## Exercise prompt
Exact reproduction of all the data is needed.

## Records for the task
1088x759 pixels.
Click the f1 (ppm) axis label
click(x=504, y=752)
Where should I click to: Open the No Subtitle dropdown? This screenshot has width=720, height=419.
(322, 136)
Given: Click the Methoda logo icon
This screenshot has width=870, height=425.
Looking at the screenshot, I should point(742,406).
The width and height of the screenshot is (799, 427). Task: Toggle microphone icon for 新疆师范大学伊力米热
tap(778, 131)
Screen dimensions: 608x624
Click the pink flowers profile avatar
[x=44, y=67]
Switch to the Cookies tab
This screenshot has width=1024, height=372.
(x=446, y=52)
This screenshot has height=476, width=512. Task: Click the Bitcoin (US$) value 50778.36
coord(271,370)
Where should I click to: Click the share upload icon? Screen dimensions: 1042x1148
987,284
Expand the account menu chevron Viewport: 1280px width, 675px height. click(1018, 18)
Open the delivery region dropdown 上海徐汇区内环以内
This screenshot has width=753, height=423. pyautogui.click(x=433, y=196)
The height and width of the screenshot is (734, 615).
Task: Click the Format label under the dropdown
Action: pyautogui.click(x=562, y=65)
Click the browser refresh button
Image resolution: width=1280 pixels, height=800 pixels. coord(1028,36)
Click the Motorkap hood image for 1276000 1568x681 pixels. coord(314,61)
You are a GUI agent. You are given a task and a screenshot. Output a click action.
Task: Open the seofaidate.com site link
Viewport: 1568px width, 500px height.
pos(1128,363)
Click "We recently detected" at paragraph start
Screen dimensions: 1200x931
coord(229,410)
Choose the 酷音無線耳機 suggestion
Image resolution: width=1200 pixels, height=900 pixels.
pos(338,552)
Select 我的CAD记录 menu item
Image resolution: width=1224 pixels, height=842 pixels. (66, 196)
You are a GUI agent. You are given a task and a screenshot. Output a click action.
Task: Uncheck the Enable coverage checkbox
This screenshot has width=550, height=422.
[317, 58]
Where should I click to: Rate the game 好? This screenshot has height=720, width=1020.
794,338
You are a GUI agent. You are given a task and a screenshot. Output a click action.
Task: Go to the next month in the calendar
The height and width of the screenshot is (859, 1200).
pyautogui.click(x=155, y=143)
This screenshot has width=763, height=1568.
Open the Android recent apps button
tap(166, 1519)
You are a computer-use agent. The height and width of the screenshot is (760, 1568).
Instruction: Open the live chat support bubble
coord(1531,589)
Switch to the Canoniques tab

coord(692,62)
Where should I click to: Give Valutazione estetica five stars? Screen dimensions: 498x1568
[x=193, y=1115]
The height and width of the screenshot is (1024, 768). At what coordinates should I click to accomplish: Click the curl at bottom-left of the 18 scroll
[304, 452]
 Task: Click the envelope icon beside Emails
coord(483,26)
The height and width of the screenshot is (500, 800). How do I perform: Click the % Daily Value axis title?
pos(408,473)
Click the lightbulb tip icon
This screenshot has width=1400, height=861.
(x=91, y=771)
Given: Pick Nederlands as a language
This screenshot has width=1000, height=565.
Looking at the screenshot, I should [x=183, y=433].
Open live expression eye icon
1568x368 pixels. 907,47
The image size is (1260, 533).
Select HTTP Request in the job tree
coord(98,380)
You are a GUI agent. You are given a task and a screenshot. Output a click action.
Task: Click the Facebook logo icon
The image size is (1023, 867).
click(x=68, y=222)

## Response area
1088x759 pixels.
Click the f1 (ppm) axis label
click(x=504, y=752)
Where should I click to: Open the No Subtitle dropdown? This screenshot has width=720, height=419.
(322, 136)
Given: Click the Methoda logo icon
This screenshot has width=870, height=425.
Looking at the screenshot, I should point(742,406).
The width and height of the screenshot is (799, 427). Task: Toggle microphone icon for 新疆师范大学伊力米热
tap(778, 131)
Screen dimensions: 608x624
Click the pink flowers profile avatar
[x=44, y=67]
Switch to the Cookies tab
This screenshot has width=1024, height=372.
(x=446, y=52)
This screenshot has height=476, width=512. Task: Click the Bitcoin (US$) value 50778.36
coord(271,370)
Where should I click to: Click the share upload icon? Screen dimensions: 1042x1148
987,284
Expand the account menu chevron Viewport: 1280px width, 675px height. click(1018, 18)
Open the delivery region dropdown 上海徐汇区内环以内
This screenshot has width=753, height=423. pyautogui.click(x=433, y=196)
The height and width of the screenshot is (734, 615).
Task: Click the Format label under the dropdown
Action: pyautogui.click(x=562, y=65)
Click the browser refresh button
Image resolution: width=1280 pixels, height=800 pixels. coord(1028,36)
Click the Motorkap hood image for 1276000 1568x681 pixels. coord(314,61)
You are a GUI agent. You are given a task and a screenshot. Output a click action.
Task: Open the seofaidate.com site link
Viewport: 1568px width, 500px height.
pos(1128,363)
Click "We recently detected" at paragraph start
Screen dimensions: 1200x931
coord(229,410)
Choose the 酷音無線耳機 suggestion
Image resolution: width=1200 pixels, height=900 pixels.
pos(338,552)
Select 我的CAD记录 menu item
Image resolution: width=1224 pixels, height=842 pixels. (66, 196)
You are a GUI agent. You are given a task and a screenshot. Output a click action.
Task: Uncheck the Enable coverage checkbox
This screenshot has width=550, height=422.
[317, 58]
Where should I click to: Rate the game 好? This screenshot has height=720, width=1020.
794,338
You are a GUI agent. You are given a task and a screenshot. Output a click action.
Task: Go to the next month in the calendar
The height and width of the screenshot is (859, 1200).
pyautogui.click(x=155, y=143)
This screenshot has width=763, height=1568.
Open the Android recent apps button
tap(166, 1519)
You are a computer-use agent. The height and width of the screenshot is (760, 1568).
Instruction: Open the live chat support bubble
coord(1531,589)
Switch to the Canoniques tab

coord(692,62)
Where should I click to: Give Valutazione estetica five stars? Screen dimensions: 498x1568
[x=193, y=1115]
The height and width of the screenshot is (1024, 768). At what coordinates should I click to accomplish: Click the curl at bottom-left of the 18 scroll
[304, 452]
 Task: Click the envelope icon beside Emails
coord(483,26)
The height and width of the screenshot is (500, 800). How do I perform: Click the % Daily Value axis title?
pos(408,473)
Click the lightbulb tip icon
This screenshot has width=1400, height=861.
(x=91, y=771)
Given: Pick Nederlands as a language
This screenshot has width=1000, height=565.
Looking at the screenshot, I should [x=183, y=433].
Open live expression eye icon
1568x368 pixels. 907,47
The image size is (1260, 533).
Select HTTP Request in the job tree
coord(98,380)
You are a GUI agent. You are given a task and a screenshot. Output a click action.
Task: Click the Facebook logo icon
The image size is (1023, 867).
click(x=68, y=222)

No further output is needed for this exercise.